Откуда-то донёсся знакомый уже звук неторопливых шагов…
— Ну вот, — произнес ехидный голос, — услыхали тебя. Кто-то, пожалуй, даже задумался. Но в общем ничего не изменилось… И помолчав немного добавил: Ну, пробуй ещё! Может что получится.
— Что получится? О чем ты говоришь?
«Покупаем, продаем…» — вместо ответа донеслось до моего слуха, давно набившее оскомину коллективное признание.
Подняв взгляд, я обнаружил чуть правее быстро оживающую в красках и звуках новую картину. Несколько шагов, и я оказался в шумном и почти привычном городском окружении. В глаза бросилась навязчивая, убогая по смыслу и в основном пошлая уличная реклама. Остановившись у яркой афиши, я с интересом вглядывался в многочисленные, преимущественно невыразительные лица прохожих, выражавшие, кажется, одни и те же чувства.
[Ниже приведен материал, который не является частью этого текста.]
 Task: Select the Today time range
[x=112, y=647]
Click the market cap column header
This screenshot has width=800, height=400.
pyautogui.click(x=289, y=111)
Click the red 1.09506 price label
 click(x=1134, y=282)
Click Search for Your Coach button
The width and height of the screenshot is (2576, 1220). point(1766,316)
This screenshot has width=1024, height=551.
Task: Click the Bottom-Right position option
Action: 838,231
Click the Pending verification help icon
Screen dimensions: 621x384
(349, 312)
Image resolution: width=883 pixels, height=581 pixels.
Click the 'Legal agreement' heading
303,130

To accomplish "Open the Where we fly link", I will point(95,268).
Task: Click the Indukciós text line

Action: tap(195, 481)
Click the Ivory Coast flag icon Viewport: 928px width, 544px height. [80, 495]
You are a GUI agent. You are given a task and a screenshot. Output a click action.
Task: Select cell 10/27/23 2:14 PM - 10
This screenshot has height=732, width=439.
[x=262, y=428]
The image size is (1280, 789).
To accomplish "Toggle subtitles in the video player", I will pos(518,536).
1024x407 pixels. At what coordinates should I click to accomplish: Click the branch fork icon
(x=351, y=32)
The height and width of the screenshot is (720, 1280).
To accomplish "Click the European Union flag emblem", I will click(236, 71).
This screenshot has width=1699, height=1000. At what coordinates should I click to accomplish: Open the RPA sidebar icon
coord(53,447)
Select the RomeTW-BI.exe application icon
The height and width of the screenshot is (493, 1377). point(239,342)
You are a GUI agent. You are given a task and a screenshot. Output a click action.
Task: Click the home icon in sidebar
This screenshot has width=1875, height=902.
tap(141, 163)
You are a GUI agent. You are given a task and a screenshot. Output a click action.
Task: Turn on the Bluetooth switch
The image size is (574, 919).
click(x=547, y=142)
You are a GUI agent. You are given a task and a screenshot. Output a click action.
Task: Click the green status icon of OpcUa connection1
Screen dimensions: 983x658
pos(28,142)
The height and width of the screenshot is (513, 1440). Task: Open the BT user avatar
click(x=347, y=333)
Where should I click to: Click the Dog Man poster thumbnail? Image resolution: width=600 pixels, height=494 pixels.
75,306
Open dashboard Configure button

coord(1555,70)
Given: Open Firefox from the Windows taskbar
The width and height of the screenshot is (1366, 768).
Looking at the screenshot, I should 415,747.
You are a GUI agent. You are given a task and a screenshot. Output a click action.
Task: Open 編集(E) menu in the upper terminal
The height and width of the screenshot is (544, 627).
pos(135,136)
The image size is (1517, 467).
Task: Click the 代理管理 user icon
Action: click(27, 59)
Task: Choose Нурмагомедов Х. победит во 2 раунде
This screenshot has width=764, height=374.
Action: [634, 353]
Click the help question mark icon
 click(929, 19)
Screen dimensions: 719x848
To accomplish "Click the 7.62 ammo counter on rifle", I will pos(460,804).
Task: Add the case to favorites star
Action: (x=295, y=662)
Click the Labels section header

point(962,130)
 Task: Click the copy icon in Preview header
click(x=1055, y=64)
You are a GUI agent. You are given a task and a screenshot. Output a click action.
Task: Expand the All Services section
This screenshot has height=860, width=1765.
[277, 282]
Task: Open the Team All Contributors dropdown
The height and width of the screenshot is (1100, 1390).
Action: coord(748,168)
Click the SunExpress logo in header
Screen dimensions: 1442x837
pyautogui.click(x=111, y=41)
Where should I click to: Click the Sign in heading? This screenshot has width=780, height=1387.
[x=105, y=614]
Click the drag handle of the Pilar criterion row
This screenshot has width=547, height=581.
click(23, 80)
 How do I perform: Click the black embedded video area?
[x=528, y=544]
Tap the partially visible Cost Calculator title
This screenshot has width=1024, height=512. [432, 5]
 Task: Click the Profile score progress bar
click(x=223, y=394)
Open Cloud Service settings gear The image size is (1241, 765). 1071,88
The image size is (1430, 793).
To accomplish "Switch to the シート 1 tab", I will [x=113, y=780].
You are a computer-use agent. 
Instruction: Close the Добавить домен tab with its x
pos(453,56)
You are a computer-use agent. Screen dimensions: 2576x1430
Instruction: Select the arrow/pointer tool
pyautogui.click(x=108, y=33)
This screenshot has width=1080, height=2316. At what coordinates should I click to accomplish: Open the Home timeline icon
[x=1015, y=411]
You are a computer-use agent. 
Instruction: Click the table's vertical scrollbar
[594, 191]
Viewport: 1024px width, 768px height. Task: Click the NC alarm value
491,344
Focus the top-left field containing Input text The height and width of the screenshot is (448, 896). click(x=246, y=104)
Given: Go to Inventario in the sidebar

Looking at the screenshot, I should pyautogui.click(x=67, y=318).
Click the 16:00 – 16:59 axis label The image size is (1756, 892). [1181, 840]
Они вспыхивали в глазах жующих либо пьющих что-то из ярких банок или бутылок.
— … этот чел вчера флексил на рейве.
— Ему чё, музон не вошёл?
— Ещё и агриться стал в конце…
Шумная компания вчерашних подростков, прокатилась мимо меня. Молодёжь, довольная собой, перебрасывалась непонятными фразами и лишь изредка мне удавалось зацепиться за знакомый английский корень.
— Всё это вообще ни о чём! — Донёсся откуда-то резкий женский голос. — Единственный достойный «изм» сегодня это трансгуманизм!
Я поискал взглядом говорившую, которая громко и победно картавила, но так и не смог выделить её в быстро растущей толпе собравшихся на очередную тусовку. Без особого энтузиазма молодежь выразила одобрение оратору. В ответ последовало объяснение содержания модного понятия. Я внимательно выслушал довольно точное изложение популярной литературной версии нового взгляда на проблему человека и его возможностей, которые с помощью всемогущей науки могут быть существенно расширены. Всё это было по-своему интересно и не лишено смысла, если не принимать в расчет заблуждения в главном — представление о сущности человека, не ограниченное научной логикой, не давалось трансгуманистам.
Во мне вдруг вспыхнуло желание высказаться, но я не видел собеседника или собеседницу, к которым мог бы обратиться. Казалось, что в этот раз меня никто не видит и не слышит.
— Да ты говори, если чего надумал. Давай! Изобрази! Мы послушаем.
Рыжего детину, вновь возникшего передо мной я не мог не узнать, хоть он успел поменять прикид на вполне соответствующий новой обстановке и преобразился лицом. Прежним остался лишь зычный голос, а вот борода теперь была аккуратно подстрижена и в сочетании с тщательно выбритым черепом, намекала на значительный статус хозяина.